The Semantic MediaWiki software alone deploys ~7400 tests (as of July 2019) which are required to pass before changes can be merged into the repository.

Tests are commonly divided into unit and integration tests where unit tests represent an isolated unit (or component) to be tested and normally doesn't require a database or other repository connection (e.g. triple store etc.). Integration tests on the other hand provide the means to test the interplay with other components by directly interacting with MediaWiki and its services. For example, about 80% of the CI running time is spend on executing integration tests as they normally run a full integration cycle (parsing, storing, reading, HTML generating etc.).

For an introduction on "How to use PHPUnit" and "How to write integration tests using JSONScript" see the relevant section in this document.

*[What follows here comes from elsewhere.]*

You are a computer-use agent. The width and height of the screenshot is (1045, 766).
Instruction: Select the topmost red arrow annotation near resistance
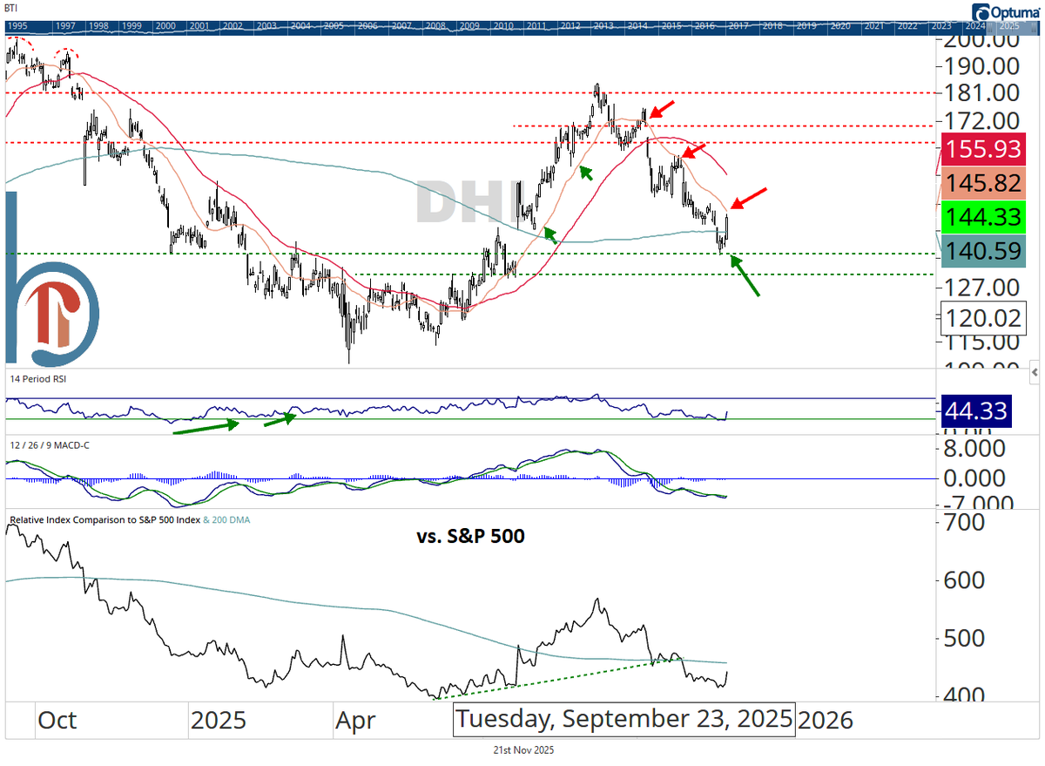pos(660,109)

Continuous integration (CI)

The project uses Travis-CI to run its tests on different platforms with different services enabled to provide a wide range of environments including MySQL, SQLite, and Postgres.

Create a pull request

Before creating a pull request it is recommended to:

  • Read this document
  • Install git
  • Install/clone Semantic MediaWiki with @dev (with development happening against the master branch)
  • Run composer test locally (see the test section) and verify that your installation and test environment are setup correctly

First PR

  • Send a PR with subject [first pr] to the Semantic MediaWiki repository and verify that your git setup works and you are able to replicate changes against the master branch
  • Get yourself familiar with the Travis-CI environment and observe how a PR triggers CI jobs and review the output of those jobs (important when a job doesn't pass and you need to find the cause for a failure)

Preparing a PR

  • Create a PR with your changes and send it to the Semantic MediaWiki repository
  • Observe whether tests are failing or not, and when there are failing identify what caused them to fail
  • In case your PR went green without violating any existing tests, go back to your original PR and add tests that covers the newly introduced behaviour (see the difference for unit and integration tests)
  • Rebase and re-post your PR with the newly added tests and verify that they pass on all voting CI jobs

In an event that you encountered a problem, ask or create an issue.

See also

Security aspects[edit]

Web applications with open user communities are specifically threatened by security vulnerabilities. SMW developers are responsible for taking specific care to avoid vulnerabilities of all kinds. Every developer should carefully read the MediaWiki security guidelines for developers.